Washington - Moral baixo e falta de perspectivas: a Força Aérea dos Estados Unidos identificou a causa do acúmulo de incidentes em suas unidades de mísseis nucleares, mas não a solução para seus oficiais, que se questionam sobre a utilidade e sobre o valor de sua missão. Entre erros, negligências, posse de drogas, ou ingestão de álcool, os incidentes se multiplicaram nos últimos meses nas três bases de mísseis balísticos intercontinentais (ICBM, na sigla em inglês) que a Força Aérea americana tem em seu território.

"As pessoas que estão encarregadas das armas nucleares devem mostrar o máximo de profissionalismo, mas continuamos vendo que este não é o caso", critica Jim Lewis, da ONG Centro para o Controle de Armas e Não Proliferação.

[SAIBAMAIS]Ao todo, 34 oficiais foram suspensos na semana passada por trapacearem em uma exame de rotina para verificar suas competências. Dois deles foram acusados de posse de drogas. Em outubro, quatro oficiais já haviam sido suspensos por dormirem em serviço, na frente do monitor, deixando aberta a porta blindada de seu posto de lançamento.

Essas falhas também foram registradas nas mais altas patentes. Em julho passado, um general que comandava as unidades de mísseis ICBM foi destituído do cargo por consumo excessivo de álcool durante uma viagem a Moscou.

Desde 1945, o poder de destruição desses mísseis tem sido a maior e melhor garantia contra seu uso. Com o fim da Guerra Fria, reduziu-se ainda mais a probabilidade de que sejam usados. Os Estados Unidos mantêm 450 unidades ativas.

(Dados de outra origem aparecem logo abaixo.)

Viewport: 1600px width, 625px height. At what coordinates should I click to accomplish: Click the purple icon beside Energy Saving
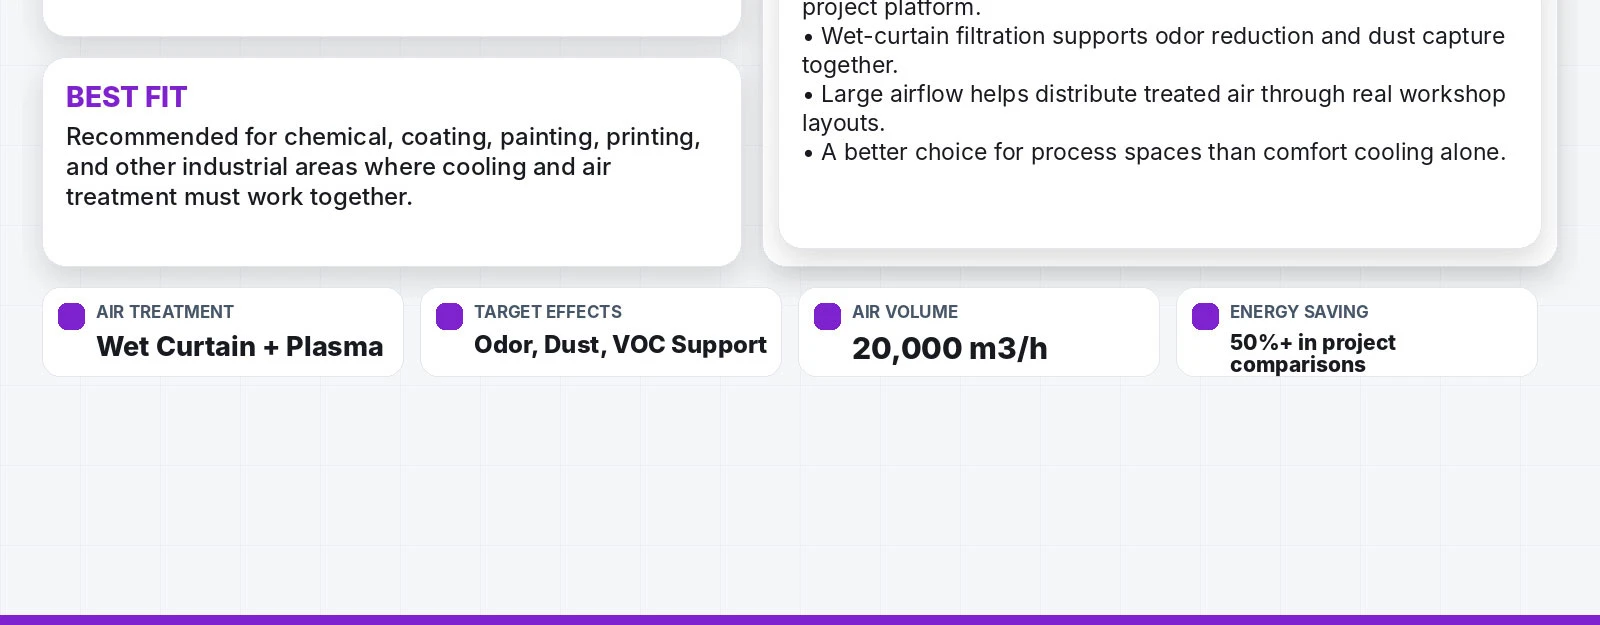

Nas bases de Malmstrom (Montana), Minot (Dakota do Norte) e Warren (Wyoming), cerca de 500 tenentes e capitães da Força Aérea continuam vigiando 24 horas por dia os "bunkers" subterrâneos, "esperando para pressionar um botão que sabem que nunca apertarão", resumiu Joseph Cirincione, presidente do Fundo Ploughshares, um grupo de reflexão e pesquisa especializado em temas nucleares. "Não é uma questão de disciplina, ou de supervisão. É quase uma questão existencial" para esses jovens homens e mulheres, disse à AFP.

Tédio: o pior inimigo

Em artigo publicado em 2011 na revista "Wired", um desses oficiais fala sobre o assunto. "O seu pior inimigo é o tédio. Nada de heroísmo no campo de batalha, nada de ganhar uma medalha, o dever hoje é percebido como um anacronismo irrelevante", lamentou.

O problema não é novo e, em junho de 2008, levou o então secretário da Defesa dos EUA, Robert Gates, a afastar os chefes civis e militares da Força Aérea, após uma série de incidentes nas forças nucleares.

Um grupo de trabalho criado na época concluiu a existência de uma "diminuição inequívoca, dramática e inaceitável do compromisso da Força Aérea para realizar sua missão nuclear".

Essa queda foi "gradual", em consequência das mudanças na organização, no pessoal e nos procedimentos dentro de suas unidades, explicou o painel de especialistas.

"A maioria dessas mudanças era simples, mas o impacto global na missão nuclear foi mais pronunciado do que o esperado e é muito importante para ser aceitável", apontou o grupo de trabalho.

A última série de incidentes coloca "a questão de saber se as falhas e os problemas sistêmicos identificados em 2008 foram corrigidos", questionou Gates em entrevista esta semana à CNN.

Desde 2008, foram tomadas medidas para amenizar a situação, afirmou o chefe do Estado-Maior da Força Aérea, general Mark Welsh, admitindo, porém, que a noção de "importância vital" da missão pode não estar suficientemente arraigada nas tropas. Ao mesmo tempo, ele defendeu e garantiu o profissionalismo das forças nucleares.



De fato, há aspectos do trabalho que não mudaram. A função não é mais invejada na Força Aérea - como já foi no passado -, e as perspectivas de carreira continuam sendo escassas.

As deficiências identificadas também põem em xeque a necessidade de manter ativos os mísseis ICBM junto com os submarinos nucleares e as bombas lançadas de aviões. O atual secretário da Defesa dos EUA, Chuck Hagel, reafirmou seu compromisso com os ICBM.

"Não vemos esse tipo de problema na frota de bombardeiros, ou submarinos", disse Cirincione. "Porque têm outras missões. A única missão dos mísseis balísticos intercontinentais é sacrificar milhões de civis inocentes", explicou.